Une détérioration significative de l’horizon de prévisibilité

Comme l’épaisseur d’eau à réchauffer ou à refroidir est moins importante, les anomalies de température se font et se défont plus rapidement. Il est en effet plus facile de changer la température des dix premiers mètres d’océan que des vingt premiers mètres par exemple. « Nous avons découvert ce phénomène en examinant la similarité des températures de surface de l’océan d’une année à l’autre en tant que mesure simple de la mémoire océanique », rapporte Hui Shi, auteur principal de l’étude. « C’est presque comme si l’océan développait une amnésie ».

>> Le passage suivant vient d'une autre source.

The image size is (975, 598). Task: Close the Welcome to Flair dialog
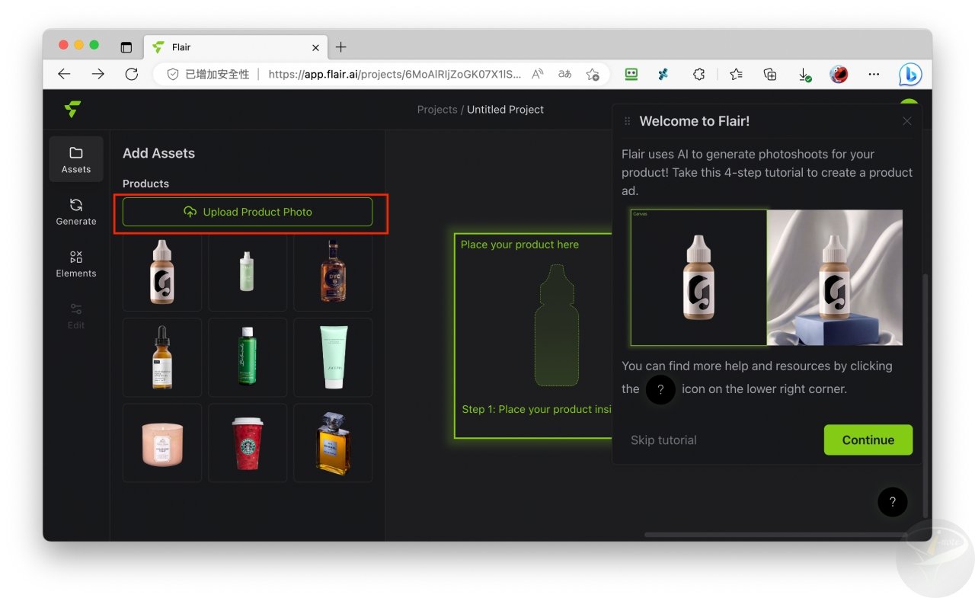coord(906,121)
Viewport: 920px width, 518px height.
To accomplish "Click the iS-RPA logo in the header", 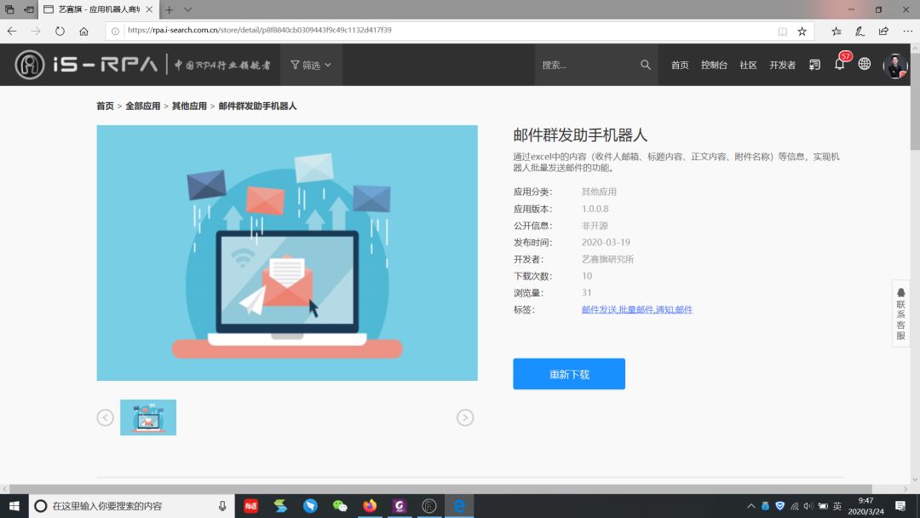I will [x=86, y=65].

Utilisées en prévision saisonnière en raison de leur persistance, les anomalies de température à la surface de la mer devraient par conséquent devenir plus volatiles d’une année sur l’autre. Une implication directe de cette évolution est une moindre capacité à anticiper les grandes tendances saisonnières dans le monde (saisons plus ou moins chaudes, probabilités de sécheresses, anomalies sur les moussons, etc.). Or, des secteurs majeurs comme la pêche, l’agriculture, l’énergie ou la santé dépendent de ces prévisions.

« Une mémoire réduite signifie moins de temps à l’avance pour faire une prévision », relate Michael Jacox, un des coauteurs du papier. « Cela pourrait entraver notre capacité à prévoir et à nous préparer aux fluctuations océaniques, y compris les vagues de chaleur marines qui sont connues pour avoir provoqué des changements soudains et prononcés dans les écosystèmes océaniques du monde entier ».